**Task goal**. Read the data below. Every line holding the string "Open" must be copied.

**Data for processing**.
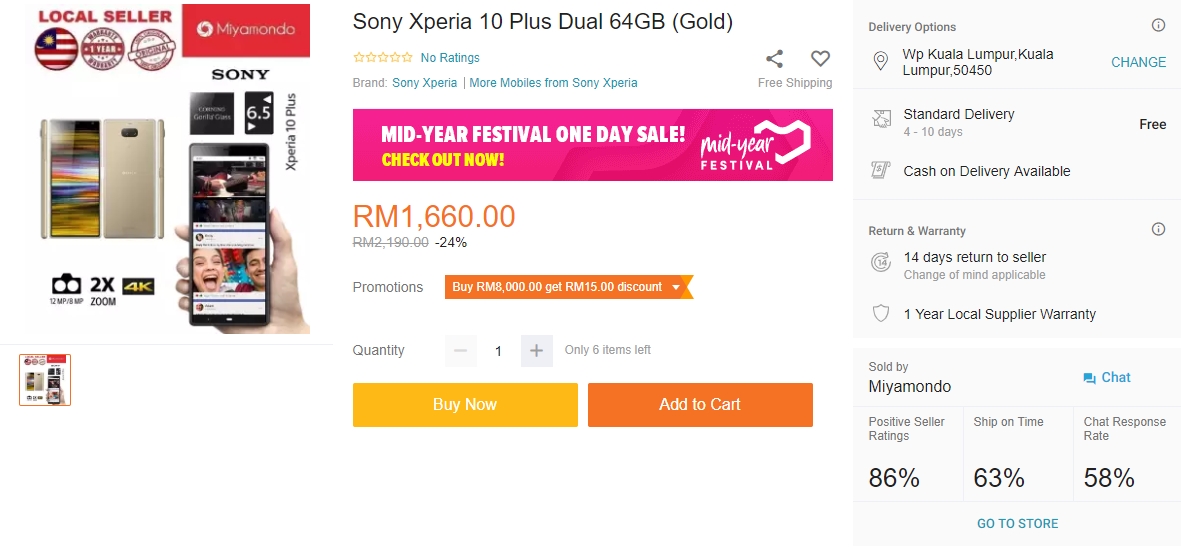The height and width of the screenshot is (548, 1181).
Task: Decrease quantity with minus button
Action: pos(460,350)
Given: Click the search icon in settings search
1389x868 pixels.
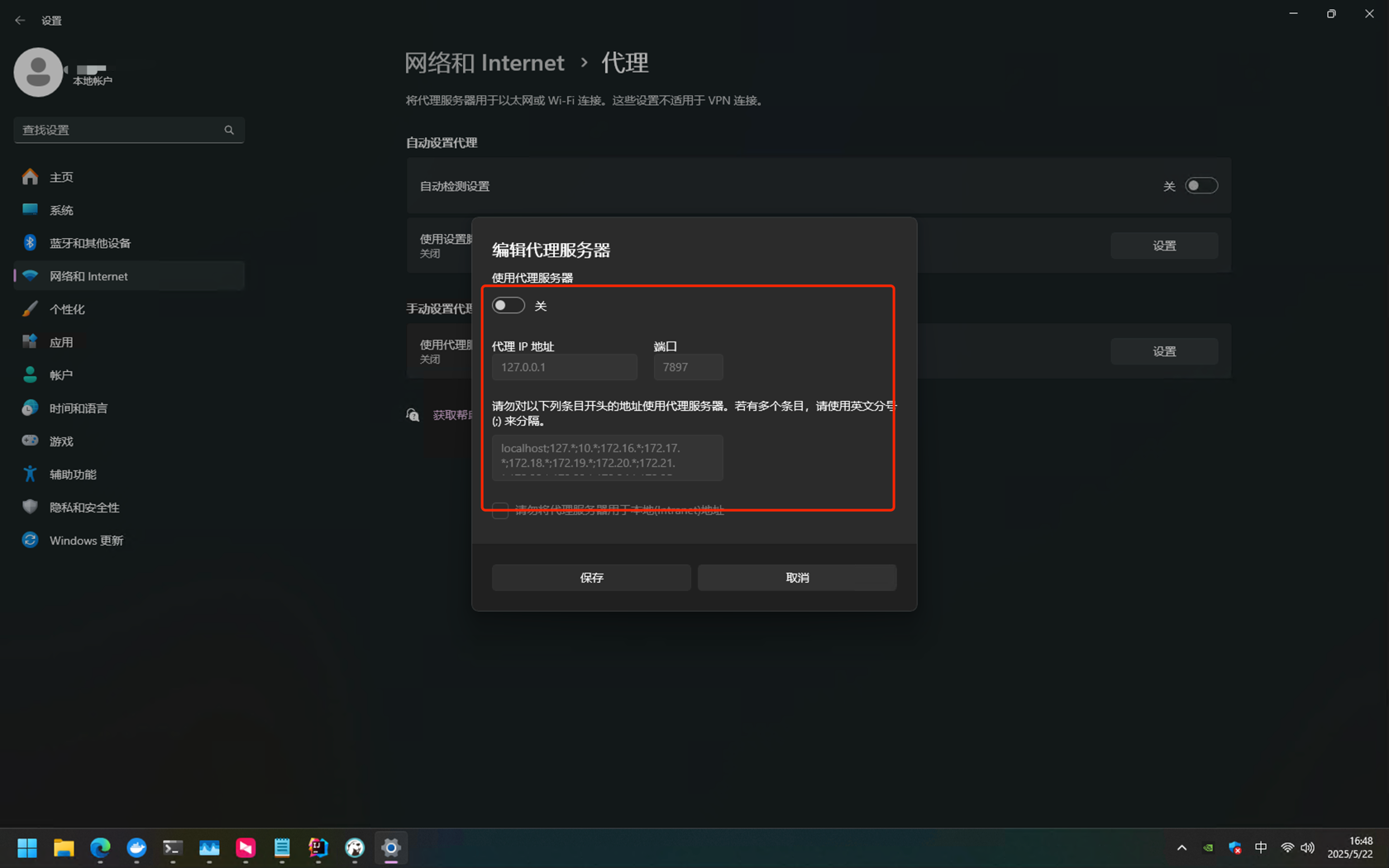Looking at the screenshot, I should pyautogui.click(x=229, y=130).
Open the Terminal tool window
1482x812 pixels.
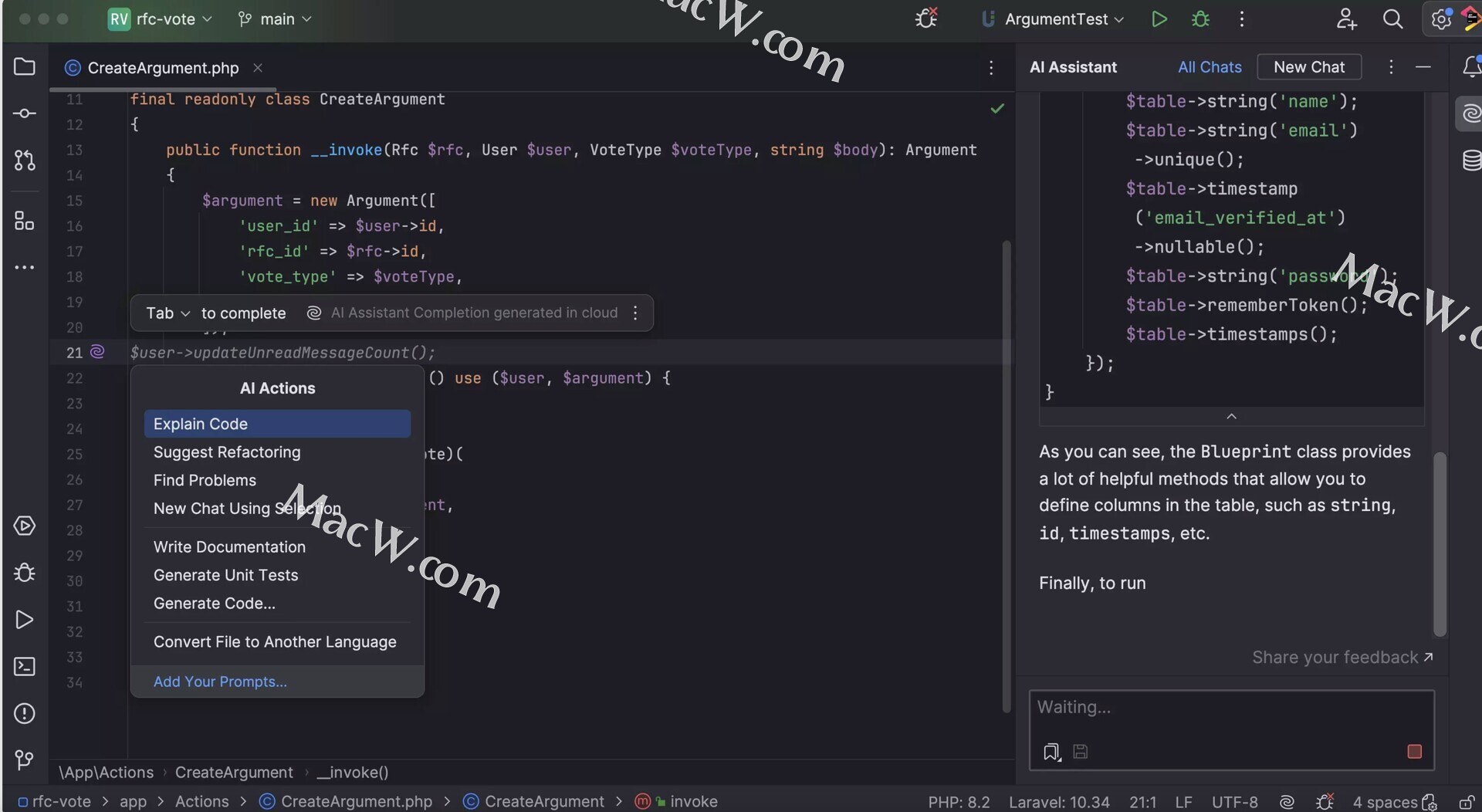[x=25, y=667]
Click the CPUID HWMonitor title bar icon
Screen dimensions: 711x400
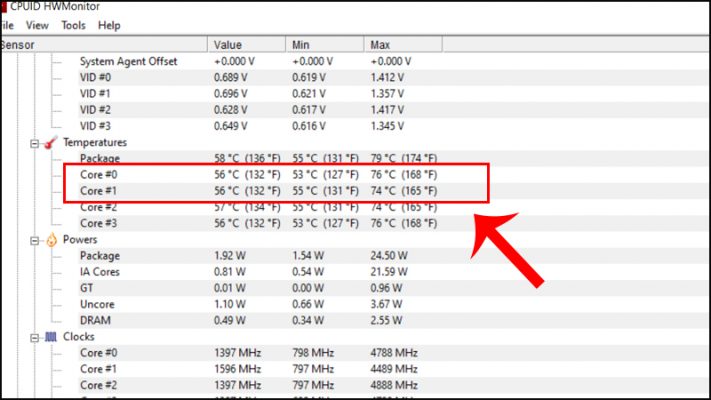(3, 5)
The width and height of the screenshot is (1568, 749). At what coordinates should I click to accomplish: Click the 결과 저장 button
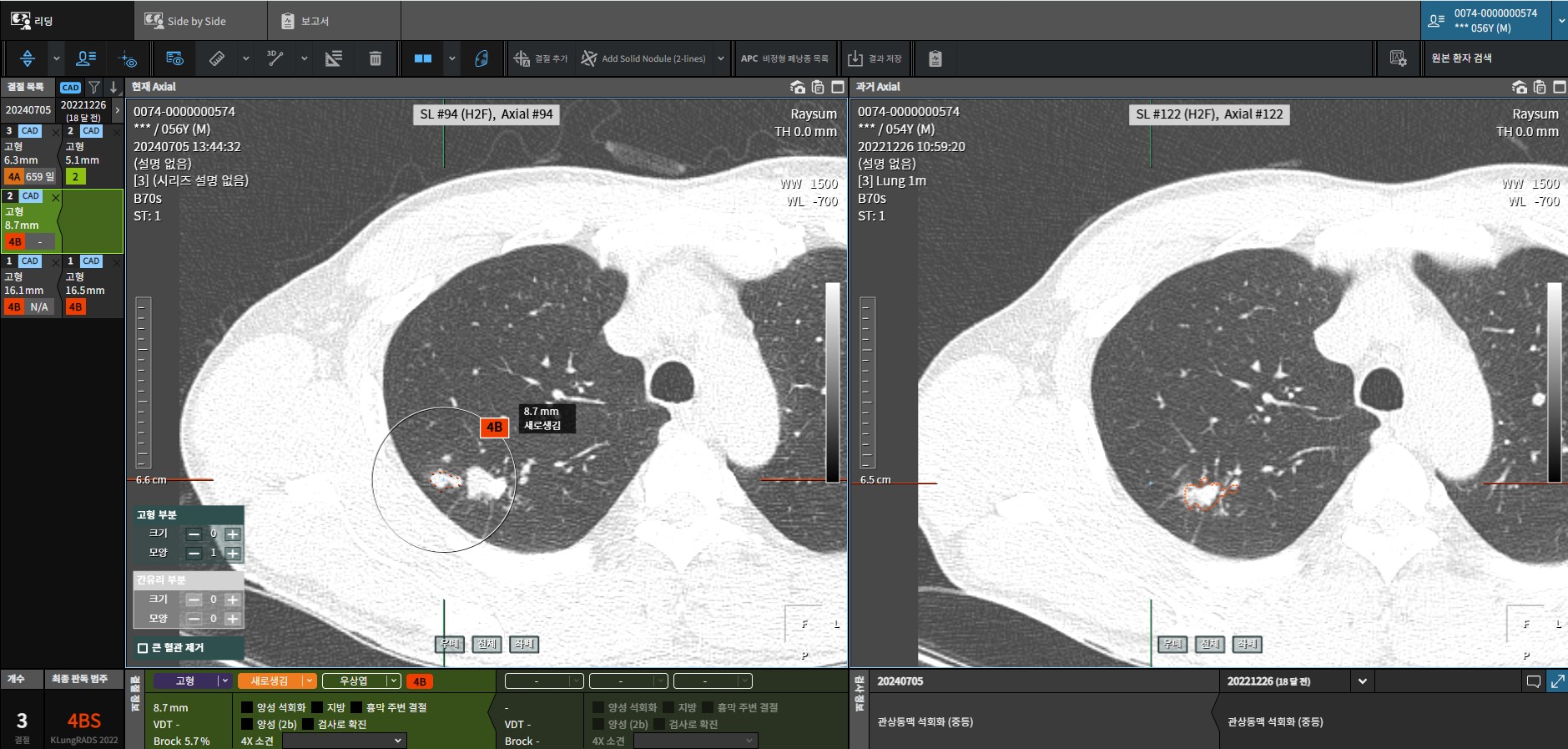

--

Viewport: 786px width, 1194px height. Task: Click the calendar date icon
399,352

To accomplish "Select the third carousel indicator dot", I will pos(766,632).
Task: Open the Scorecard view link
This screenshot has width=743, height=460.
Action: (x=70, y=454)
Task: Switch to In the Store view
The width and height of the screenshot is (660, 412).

---

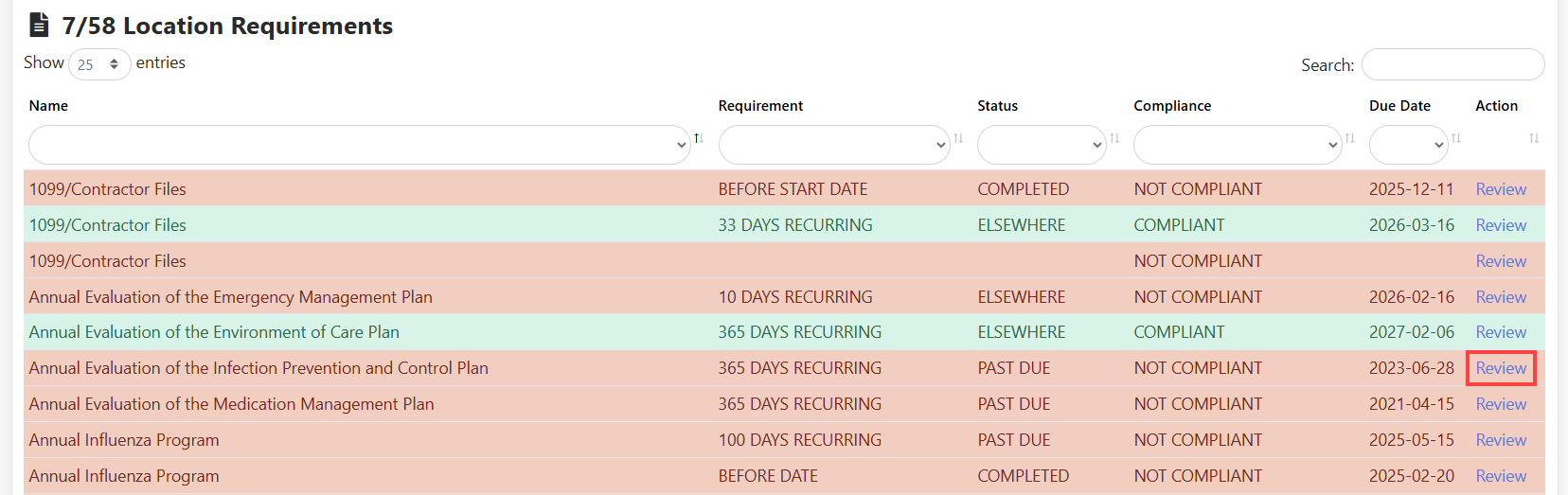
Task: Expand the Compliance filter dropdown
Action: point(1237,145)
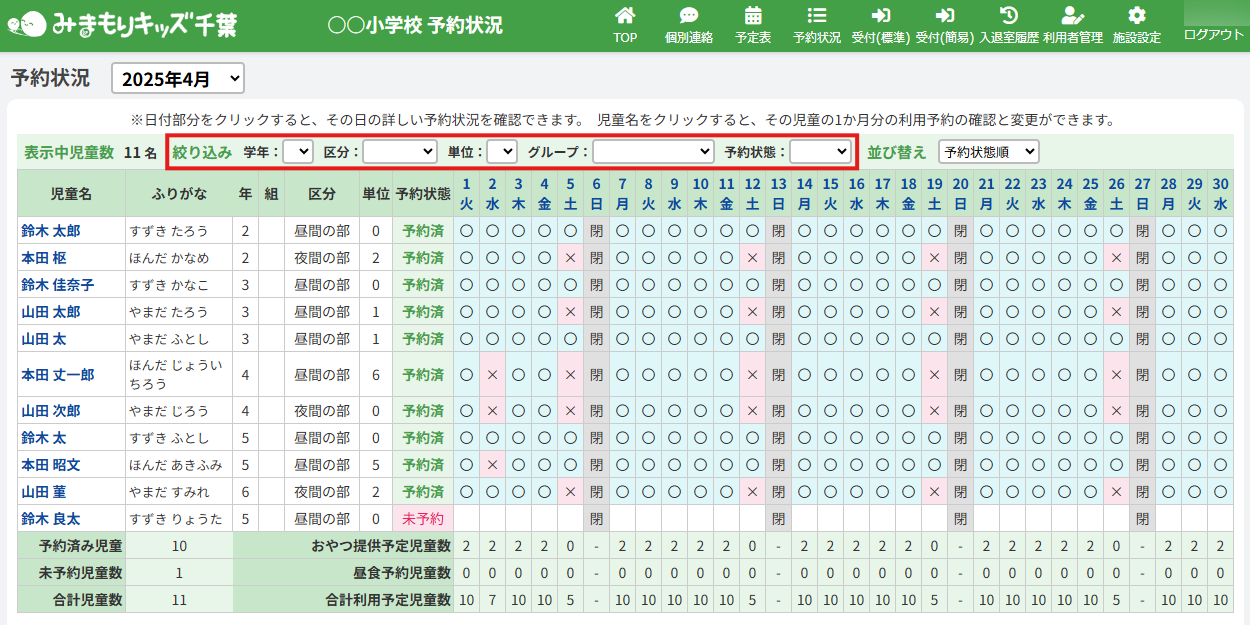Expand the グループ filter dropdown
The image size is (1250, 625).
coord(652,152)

**Exercise answer**.
Open the Terminal tool window
Task: Open the Scorecard view link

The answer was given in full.